Apoptosis is programmed cell death, which has been demonstrated in hosts with influenza A virus infection [23,50]. A previous study showed that CIV H3N2, a common epidemic influenza subtype in dogs, also stimulates the expression of genes related to inflammation and apoptosis in the dog lung [24]. A reduction in cell cycle progression and increased apoptosis were observed upon miR-143 over-expression by targeting DNMTA3A mRNA in human leukemia cells [51]. Cell proliferation and apoptosis increased with miR-143 over-expression in colorectal cancer cells [46]. Igfbp5, the target gene of cfa-mir-143, plays roles in the regulation of cellular senescence via a p53-dependent pathway and in aging-associated vascular diseases [52]. Therefore, cfa-miR-143 may be involved in p53-dependent apoptosis in CIV-infected MDCK cells by targeting Igfbp5. Influenza virus-inducible apoptosis pathways primarily include the cell-membrane death receptor extrinsic pathway and the mitochondrial intrinsic pathway [53]. Other studies have suggested that programmed cell death and apoptosis are either largely caspase-dependent or independent [54]. In this study, real-time qPCR analysis showed that upregulation of most apoptosis-associated genes activated multiple apoptosis pathways. Moreover, the increased expression of caspase-family mRNAs suggested activation of the caspase3-dependent apoptosis pathway in the CIV-infected host (lung and MDCK cells). p53 expression was persistently increased after virus infection in MDCK cells, which is consistent with the relatively steady expression of TP53 mRNA levels, suggesting the upregulation of p53 transcription at the same site as influenza infection [55]. Upregulation of the caspase3 and cleaved caspase3 proteins suggests the involvement of caspase3 in apoptosis [56].

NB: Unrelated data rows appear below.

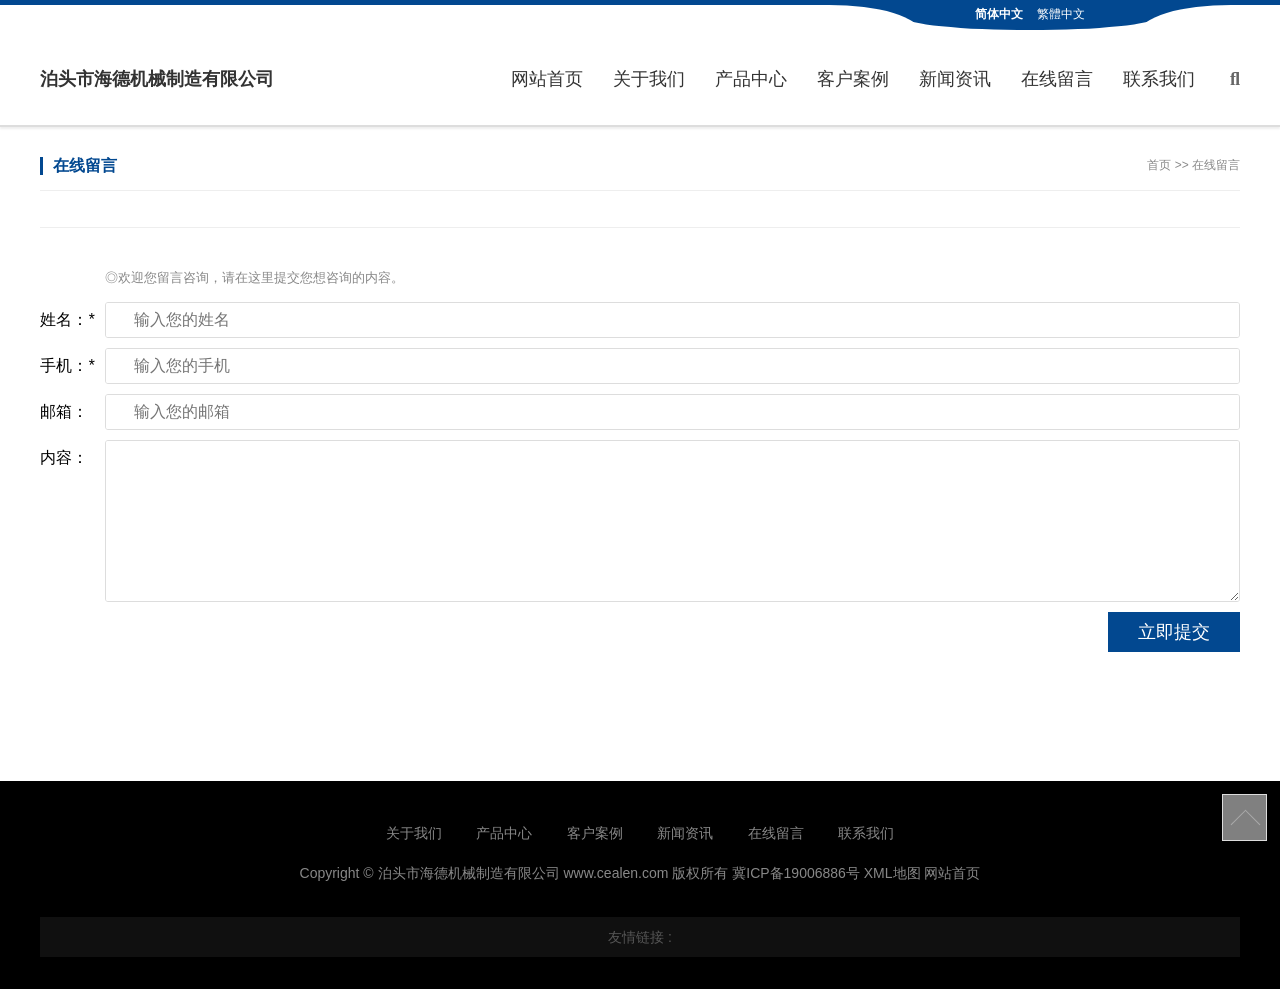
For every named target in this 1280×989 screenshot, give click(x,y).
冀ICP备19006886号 (796, 873)
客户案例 (853, 79)
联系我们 (1159, 79)
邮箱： (64, 411)
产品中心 (751, 79)
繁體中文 (1061, 14)
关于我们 (649, 79)
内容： (64, 457)
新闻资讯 (955, 79)
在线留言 (1057, 79)
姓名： (67, 319)
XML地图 (892, 873)
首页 (1159, 165)
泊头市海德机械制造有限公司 (157, 79)
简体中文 (999, 14)
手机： (67, 365)
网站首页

Manikandan et al. indicated that miR-143 likely indirectly upregulates p53 in oral squamous cell carcinoma [57]. To understand the role and significance of p53 and its relationship with cfa-miR-143 in CIV-induced apoptosis, siRNA assays were performed. The data showed that cfa-miR-143 upregulated p53 expression levels, resulting in enhanced apoptosis in CIV-infected MDCK cells. Interferon regulatory 3 (IFR3), stimulated by influenza virus, is known to trigger activation of the p53-dependent apoptosis pathway [58]. Furthermore, p53 targets the downstream type I interferon-induced genes, such as interferon regulatory 5 (IRF5) and interferon stimulated gene 15 (ISG5), and may contribute to the antiviral cellular response and prevent viral replication [55,59,60]. p53 expression was increased by the cfa-miR-143 agomir and drastically accelerated by caspase-3 activation, sequentially resulting in increased apoptosis. The activation of caspase3 as an effector of apoptosis plays a crucial role in influenza virus propagation and the induction of apoptosis, as previously described [61]. p53-mediated Fas expression is conducive to the activation of the downstream effector caspase3/7, triggering tumor cell apoptosis as a self-protective program against virus infection [62]. Restricting caspase3 expression with siRNA significantly lowered the expression and activation of caspase3, reducing the effects of the cfa-miR-143 agomir and inhibiting apoptosis. This result indicated that the activation of caspase3 is essential for CIV-induced apoptosis. As an apoptosis effector, caspase3 is activated by multiple pathways (e.g., the p53 signaling pathway, PI3K/AKT signaling pathway and Ca²⁺-induced pathway).

5. Conclusions

CIV H3N2 induced the upregulation of cfa-miR-143, which promotes cell apoptosis by indirectly activating the p53-caspase3 pathway.